Depois das críticas feitas em agosto, na sequência da Volta a Portugal, José Azevedo voltou a abordar o estado do ciclismo nacional. O diretor desportivo da Efapel garante que não fez qualquer desabafo, mas sim deu a sua opinião sobre a necessidade de uma melhor estruturação da modalidade.
“Precisamos de um ciclismo bem estruturado”
Presente na 52.ª Volta ao Algarve, que decorre até 22 de fevereiro e tem como atual líder Paul Magnier, Azevedo explicou que apenas defendeu alterações que considera importantes para o bem da modalidade. “Era a minha opinião sobre a forma como o ciclismo português estava estruturado. Pode haver opiniões diferentes, aquela era a minha”, afirmou, demonstrando confiança na evolução do cenário.

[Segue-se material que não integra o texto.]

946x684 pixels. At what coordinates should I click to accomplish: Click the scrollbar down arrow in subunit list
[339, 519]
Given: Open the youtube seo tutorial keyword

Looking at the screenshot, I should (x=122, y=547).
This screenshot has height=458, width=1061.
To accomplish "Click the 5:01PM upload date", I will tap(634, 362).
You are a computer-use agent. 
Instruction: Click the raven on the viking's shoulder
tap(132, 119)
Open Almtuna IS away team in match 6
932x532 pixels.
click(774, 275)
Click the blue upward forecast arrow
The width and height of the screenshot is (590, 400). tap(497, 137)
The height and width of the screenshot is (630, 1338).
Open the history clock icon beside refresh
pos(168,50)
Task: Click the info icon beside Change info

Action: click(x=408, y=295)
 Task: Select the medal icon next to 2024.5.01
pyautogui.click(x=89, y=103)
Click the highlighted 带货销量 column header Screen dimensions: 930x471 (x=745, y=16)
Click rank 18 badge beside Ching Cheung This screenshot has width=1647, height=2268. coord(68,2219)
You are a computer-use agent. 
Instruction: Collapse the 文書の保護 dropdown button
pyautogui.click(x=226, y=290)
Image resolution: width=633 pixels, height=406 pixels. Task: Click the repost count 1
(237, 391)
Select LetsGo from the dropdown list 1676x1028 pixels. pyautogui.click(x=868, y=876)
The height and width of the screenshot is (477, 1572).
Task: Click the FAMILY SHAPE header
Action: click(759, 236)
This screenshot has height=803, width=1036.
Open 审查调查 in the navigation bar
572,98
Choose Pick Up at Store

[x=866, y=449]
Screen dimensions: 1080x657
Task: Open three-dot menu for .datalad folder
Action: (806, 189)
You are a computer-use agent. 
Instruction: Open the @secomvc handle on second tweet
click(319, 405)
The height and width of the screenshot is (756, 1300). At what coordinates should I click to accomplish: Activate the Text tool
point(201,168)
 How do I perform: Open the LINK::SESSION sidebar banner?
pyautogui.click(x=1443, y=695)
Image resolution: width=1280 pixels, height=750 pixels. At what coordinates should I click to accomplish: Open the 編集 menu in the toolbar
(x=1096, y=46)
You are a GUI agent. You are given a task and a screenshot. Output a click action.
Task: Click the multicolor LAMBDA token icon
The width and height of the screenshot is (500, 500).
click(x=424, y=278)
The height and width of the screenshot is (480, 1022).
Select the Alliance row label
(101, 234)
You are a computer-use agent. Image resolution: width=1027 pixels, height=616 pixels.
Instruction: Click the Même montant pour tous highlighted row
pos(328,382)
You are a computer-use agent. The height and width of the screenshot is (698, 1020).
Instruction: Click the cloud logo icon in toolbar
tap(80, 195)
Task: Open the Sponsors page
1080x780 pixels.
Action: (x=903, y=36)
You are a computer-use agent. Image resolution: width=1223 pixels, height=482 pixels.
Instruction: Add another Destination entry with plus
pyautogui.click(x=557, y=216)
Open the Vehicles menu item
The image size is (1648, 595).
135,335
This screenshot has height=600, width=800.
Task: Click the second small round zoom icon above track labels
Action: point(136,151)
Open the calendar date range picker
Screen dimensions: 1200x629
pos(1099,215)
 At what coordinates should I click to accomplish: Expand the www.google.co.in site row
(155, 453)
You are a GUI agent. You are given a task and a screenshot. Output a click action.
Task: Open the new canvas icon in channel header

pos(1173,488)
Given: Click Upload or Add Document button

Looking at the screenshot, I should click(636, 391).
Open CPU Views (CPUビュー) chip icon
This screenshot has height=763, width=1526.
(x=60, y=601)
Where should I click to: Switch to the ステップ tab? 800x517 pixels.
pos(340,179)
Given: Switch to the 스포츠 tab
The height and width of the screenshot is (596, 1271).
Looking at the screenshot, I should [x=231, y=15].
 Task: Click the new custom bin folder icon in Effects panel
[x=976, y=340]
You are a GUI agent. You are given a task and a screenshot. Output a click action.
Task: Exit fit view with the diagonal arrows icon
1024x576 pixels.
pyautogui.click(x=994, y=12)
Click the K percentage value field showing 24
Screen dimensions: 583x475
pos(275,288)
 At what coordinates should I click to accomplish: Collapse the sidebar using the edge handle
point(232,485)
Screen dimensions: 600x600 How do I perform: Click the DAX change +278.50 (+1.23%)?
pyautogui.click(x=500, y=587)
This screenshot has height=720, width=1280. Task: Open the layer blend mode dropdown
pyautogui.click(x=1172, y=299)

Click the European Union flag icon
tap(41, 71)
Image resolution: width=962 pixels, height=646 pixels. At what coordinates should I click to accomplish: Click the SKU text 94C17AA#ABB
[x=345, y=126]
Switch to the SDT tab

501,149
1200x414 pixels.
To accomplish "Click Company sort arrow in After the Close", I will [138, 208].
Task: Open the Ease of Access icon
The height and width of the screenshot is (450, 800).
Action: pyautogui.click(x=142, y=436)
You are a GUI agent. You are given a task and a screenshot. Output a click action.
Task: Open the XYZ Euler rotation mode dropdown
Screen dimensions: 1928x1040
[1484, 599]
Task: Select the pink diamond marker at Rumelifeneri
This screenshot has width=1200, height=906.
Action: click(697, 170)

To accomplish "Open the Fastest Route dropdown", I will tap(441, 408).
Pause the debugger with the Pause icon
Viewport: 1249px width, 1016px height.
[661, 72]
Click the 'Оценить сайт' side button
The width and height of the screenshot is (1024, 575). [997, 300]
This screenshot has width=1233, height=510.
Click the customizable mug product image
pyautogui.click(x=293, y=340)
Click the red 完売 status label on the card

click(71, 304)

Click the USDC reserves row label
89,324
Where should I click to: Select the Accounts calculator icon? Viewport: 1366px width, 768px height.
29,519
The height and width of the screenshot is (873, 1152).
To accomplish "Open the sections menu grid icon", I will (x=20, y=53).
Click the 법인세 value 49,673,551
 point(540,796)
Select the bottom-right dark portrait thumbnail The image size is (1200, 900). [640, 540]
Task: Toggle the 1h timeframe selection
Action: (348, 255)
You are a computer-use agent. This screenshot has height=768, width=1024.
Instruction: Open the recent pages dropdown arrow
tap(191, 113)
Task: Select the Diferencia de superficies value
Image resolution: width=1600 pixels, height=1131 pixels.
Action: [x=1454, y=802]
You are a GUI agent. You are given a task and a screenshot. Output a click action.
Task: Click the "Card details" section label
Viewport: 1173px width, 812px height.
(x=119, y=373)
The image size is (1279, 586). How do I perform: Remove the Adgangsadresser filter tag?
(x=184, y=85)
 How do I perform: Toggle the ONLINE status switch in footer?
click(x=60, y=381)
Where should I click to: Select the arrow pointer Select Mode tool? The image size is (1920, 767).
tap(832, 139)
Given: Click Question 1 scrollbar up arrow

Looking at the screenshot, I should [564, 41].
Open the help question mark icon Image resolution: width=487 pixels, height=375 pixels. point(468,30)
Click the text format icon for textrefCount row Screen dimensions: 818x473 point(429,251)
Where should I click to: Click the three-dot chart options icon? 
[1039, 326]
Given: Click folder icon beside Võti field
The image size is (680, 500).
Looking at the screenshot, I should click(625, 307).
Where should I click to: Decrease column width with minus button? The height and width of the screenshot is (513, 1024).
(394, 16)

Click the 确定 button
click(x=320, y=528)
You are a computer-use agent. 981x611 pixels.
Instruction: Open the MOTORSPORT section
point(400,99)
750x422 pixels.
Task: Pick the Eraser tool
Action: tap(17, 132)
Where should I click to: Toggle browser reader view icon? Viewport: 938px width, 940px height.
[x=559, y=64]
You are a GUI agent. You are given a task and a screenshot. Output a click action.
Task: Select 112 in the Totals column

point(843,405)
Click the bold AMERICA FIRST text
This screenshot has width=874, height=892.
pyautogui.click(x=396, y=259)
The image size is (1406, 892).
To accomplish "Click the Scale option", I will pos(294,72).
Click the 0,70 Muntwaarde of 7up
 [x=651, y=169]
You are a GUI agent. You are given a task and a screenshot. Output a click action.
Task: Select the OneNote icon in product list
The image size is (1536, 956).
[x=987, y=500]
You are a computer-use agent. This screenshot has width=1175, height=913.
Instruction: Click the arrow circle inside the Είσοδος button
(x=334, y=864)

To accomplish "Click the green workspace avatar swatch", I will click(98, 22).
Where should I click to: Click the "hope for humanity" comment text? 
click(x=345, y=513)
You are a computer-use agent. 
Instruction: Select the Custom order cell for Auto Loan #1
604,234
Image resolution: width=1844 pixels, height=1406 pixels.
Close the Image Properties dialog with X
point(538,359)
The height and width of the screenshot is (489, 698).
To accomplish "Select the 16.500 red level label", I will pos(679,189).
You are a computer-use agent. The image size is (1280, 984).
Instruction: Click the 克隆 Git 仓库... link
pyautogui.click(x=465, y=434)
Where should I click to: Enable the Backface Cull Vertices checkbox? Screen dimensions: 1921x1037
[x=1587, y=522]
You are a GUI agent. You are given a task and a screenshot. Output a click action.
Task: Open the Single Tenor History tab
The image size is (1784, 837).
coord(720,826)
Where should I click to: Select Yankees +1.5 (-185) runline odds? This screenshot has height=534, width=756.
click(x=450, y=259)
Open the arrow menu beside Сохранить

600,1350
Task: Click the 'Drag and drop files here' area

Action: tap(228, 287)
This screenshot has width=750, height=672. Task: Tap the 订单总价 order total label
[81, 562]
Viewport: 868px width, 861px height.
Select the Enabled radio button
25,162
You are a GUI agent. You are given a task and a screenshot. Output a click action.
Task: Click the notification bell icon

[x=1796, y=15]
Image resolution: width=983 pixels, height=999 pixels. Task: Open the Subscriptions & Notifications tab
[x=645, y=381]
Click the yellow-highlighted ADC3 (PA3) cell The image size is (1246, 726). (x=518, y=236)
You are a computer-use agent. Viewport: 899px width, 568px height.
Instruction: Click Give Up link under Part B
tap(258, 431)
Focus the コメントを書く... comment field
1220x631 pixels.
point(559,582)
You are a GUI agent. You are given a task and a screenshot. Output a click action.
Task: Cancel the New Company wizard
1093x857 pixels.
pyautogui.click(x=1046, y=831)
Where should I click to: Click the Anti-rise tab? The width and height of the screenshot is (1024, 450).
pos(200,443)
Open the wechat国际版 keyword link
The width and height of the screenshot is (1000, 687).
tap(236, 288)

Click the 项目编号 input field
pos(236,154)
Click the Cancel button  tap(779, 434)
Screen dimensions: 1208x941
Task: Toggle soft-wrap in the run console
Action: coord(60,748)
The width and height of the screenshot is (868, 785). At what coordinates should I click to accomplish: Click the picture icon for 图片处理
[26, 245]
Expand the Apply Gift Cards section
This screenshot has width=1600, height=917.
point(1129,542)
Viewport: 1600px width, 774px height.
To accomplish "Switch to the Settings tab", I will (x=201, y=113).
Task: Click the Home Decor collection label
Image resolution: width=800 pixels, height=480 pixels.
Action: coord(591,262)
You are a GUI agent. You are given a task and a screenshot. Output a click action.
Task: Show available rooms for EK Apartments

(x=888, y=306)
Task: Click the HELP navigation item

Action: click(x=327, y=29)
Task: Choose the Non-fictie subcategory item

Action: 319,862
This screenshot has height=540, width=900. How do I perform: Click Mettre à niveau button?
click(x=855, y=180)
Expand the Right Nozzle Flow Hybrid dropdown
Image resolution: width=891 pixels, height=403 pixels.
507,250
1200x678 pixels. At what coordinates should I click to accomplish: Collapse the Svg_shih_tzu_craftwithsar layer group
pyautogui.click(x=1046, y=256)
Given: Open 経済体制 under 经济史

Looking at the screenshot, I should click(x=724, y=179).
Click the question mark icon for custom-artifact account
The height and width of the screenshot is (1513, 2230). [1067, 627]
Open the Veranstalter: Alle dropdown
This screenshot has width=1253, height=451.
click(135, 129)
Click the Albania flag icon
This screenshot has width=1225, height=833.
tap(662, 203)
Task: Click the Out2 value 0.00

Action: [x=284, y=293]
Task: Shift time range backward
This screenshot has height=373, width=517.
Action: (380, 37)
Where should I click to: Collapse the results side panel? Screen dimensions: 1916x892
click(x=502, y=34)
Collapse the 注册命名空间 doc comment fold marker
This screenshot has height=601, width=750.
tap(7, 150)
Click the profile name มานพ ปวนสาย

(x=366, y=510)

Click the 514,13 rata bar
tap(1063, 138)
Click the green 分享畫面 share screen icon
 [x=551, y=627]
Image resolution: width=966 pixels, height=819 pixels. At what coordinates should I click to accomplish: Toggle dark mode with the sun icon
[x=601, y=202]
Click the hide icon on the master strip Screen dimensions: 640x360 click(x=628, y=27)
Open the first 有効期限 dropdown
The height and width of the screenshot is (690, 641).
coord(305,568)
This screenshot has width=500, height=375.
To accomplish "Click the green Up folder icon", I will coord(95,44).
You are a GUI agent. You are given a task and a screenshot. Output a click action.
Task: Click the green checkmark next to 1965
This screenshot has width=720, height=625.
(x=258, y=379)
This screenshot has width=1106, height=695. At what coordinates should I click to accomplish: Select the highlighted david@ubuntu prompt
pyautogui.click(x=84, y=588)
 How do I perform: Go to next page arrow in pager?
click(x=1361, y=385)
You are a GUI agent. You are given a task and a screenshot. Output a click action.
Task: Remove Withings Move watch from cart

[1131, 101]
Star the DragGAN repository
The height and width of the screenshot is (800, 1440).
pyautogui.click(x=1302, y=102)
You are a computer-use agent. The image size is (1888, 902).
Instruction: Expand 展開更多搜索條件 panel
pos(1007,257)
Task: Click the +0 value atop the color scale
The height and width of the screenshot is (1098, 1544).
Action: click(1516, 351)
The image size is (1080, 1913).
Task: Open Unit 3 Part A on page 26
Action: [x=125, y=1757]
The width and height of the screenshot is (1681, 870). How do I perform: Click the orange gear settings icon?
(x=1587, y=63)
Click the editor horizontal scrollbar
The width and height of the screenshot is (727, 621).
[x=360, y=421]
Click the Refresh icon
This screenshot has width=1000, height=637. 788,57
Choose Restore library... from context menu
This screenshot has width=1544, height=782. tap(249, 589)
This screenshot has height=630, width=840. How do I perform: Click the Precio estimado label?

O antigo ciclista sublinhou ainda que respeita o ciclismo nacional e as provas internas, lembrando que não teria criado um projeto como a Efapel se não acreditasse na modalidade. Ainda assim, reforçou que Portugal precisa de organização sólida, apesar de contar com cerca de 70 dias de competição anual.
Estratégia da Efapel e candidatos à geral
Sobre a Volta ao Algarve, Azevedo justificou a ausência da Efapel na fuga da primeira etapa, explicando que a equipa, composta maioritariamente por trepadores, precisava de gerir esforços. A decisão visou preservar corredores para as etapas de montanha, evitando desgaste desnecessário numa prova exigente.
Quanto à luta pela geral, apontou João Almeida e Juan Ayuso como principais candidatos à vitória final, destacando o bom momento do português e a ambição do espanhol. Florian Lipowitz e Oscar Onley foram também referidos como possíveis outsiders na disputa pela classificação geral da 52ª Volta ao Algarve.